L. v. BEETHOVEN
Eva Zaïcik, mezzo soprano
Philippe Herreweghe, direction
Au fil des saisons, l’Orchestre des Champs-Élysées a fait de la Missa Solemnis une des clés de voûte de son répertoire. Enregistrée à deux reprises (Harmonia Mundi/1995 et Phi-Outhere/2012), le grand chef d’œuvre choral testamentaire de Beethoven (publié un mois après sa mort, il ne l’entendra pas entier de son vivant) est de ces partitions pour lesquelles chaque nouvelle répétition, chaque nouveau concert, révèle un peu plus de beauté, de profondeur et de grandeur.
La grandeur des modèles d’abord, Bach et surtout Haendel, dont les thèmes parsèment les marges des esquisses. Et sa tonalité principale de ré M qui fait écho, 70 ans après, à la Messe en si de Jean-Sébastien Bach. Comme dans la sonate pour piano opus 110 ou la Grande Fugue op.133, le contrepoint appris de Haendel et de Bach atteint dans la Missa Solemnis un nouvel apogée. La fugue du Gloria, et plus encore celle du Credo (plus longue fugue chorale jamais écrite), se dressent tels les piliers de l’œuvre.
Achevée en 1822, la Missa Solemnis fait partie du corpus exceptionnel que compose Beethoven dans ses dernières années, avec les trois dernières sonates pour piano (1820-1822), les derniers quatuors 12 à 16 (1822-1826), et la Neuvième symphonie op. 125 (1822-1824), dont le finale avec chœur, aussi en ré M, a été sans aucun doute mûri pendant cette période.

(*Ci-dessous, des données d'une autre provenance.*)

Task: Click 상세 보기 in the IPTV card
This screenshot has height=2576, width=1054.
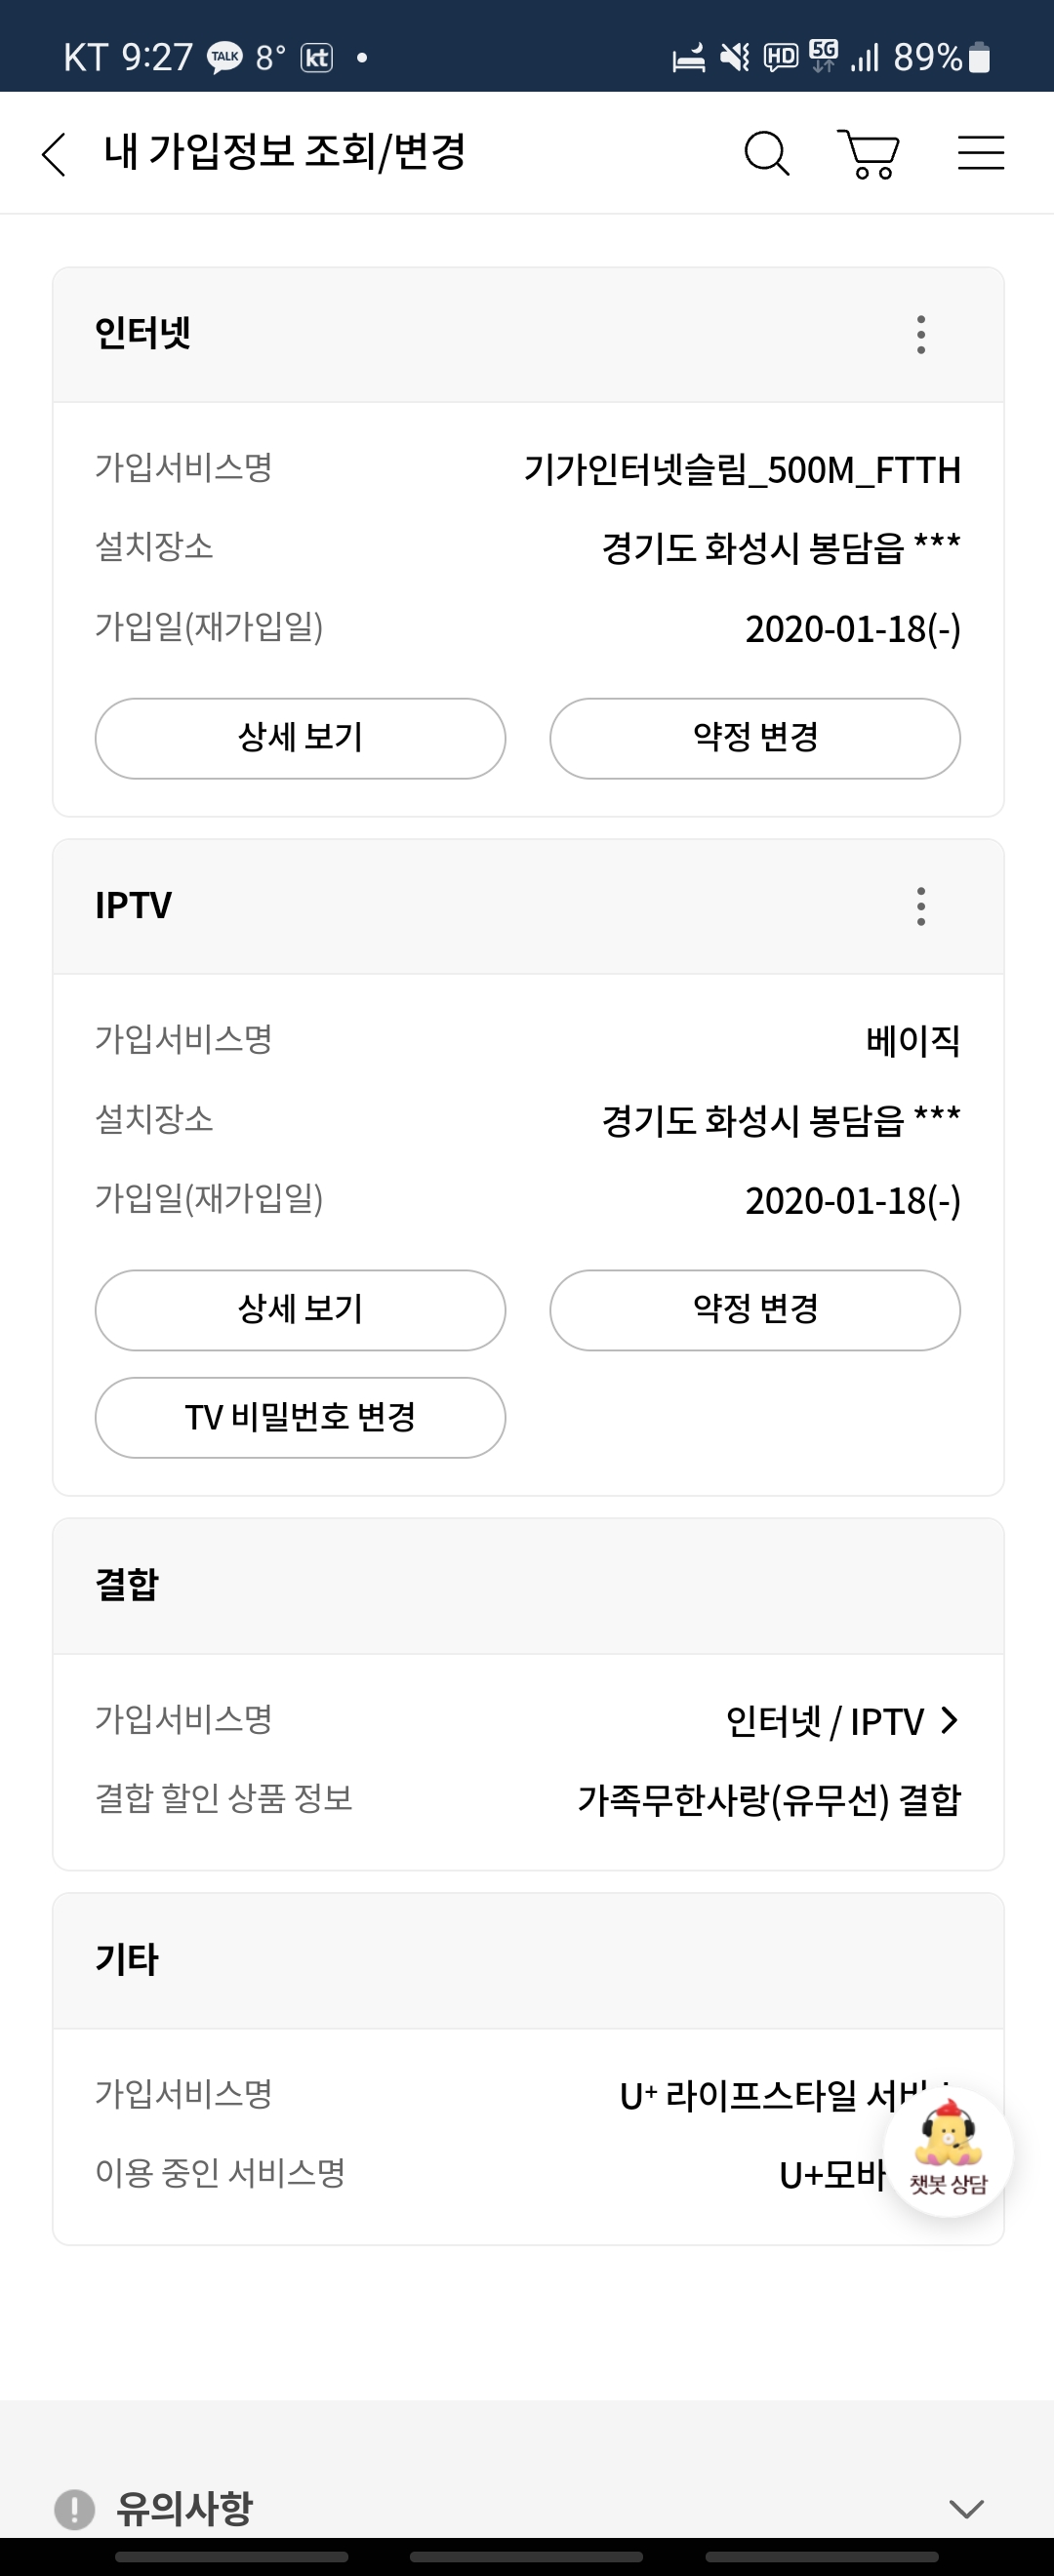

La messe s’ouvre par le ré M majestueux, calme et lumineux du Kyrie et se referme sans emphase, dans l’humilité des dernières mesures de l’Agnus Dei. L’humilité semble seoir à l’œuvre entière : au regard des compositeurs du passé, mais aussi au regard du texte. On sait que Beethoven attacha un soin tout particulier à comprendre la signification précise et profonde de chaque mot, et s’attacha à les illustrer avec la plus grande fidélité. Ainsi retraduisit-il lui-même les textes de « l’ordinaire » liturgique sur lequel se base sa messe (Kyrie, Gloria, Credo, Sanctus, Agnus Dei).
Beethoven ne met pas ici en scène un Dieu de terreur, à la stature écrasante, mais reste toujours à hauteur d’homme. Et lorsque le chaos règne, c’est sous les traits d’une scène de bataille.

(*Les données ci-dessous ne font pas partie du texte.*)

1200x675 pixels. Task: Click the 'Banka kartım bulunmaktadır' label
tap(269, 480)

Nul hasard si le dernier tiers du Credo, c’est à dire la fugue quasiment tout entière, est consacré à l’unique vers « Et vitam venturi saeculi » - « la vie du monde à venir », faisant écho aux préoccupations de Beethoven pour l’avenir des peuples, leur émancipation.
Comme la plupart des chefs d’œuvres du « dernier » Beethoven, la Missa Solemnis est une œuvre dont les richesses se dévoilent au fil des écoutes et des interprétations, et il n’y aura pas assez des dix concerts à travers les plus grandes salles d’Europe qui jalonneront cette grande tournée pour en percer tous les mystères et en découvrir toutes les beautés.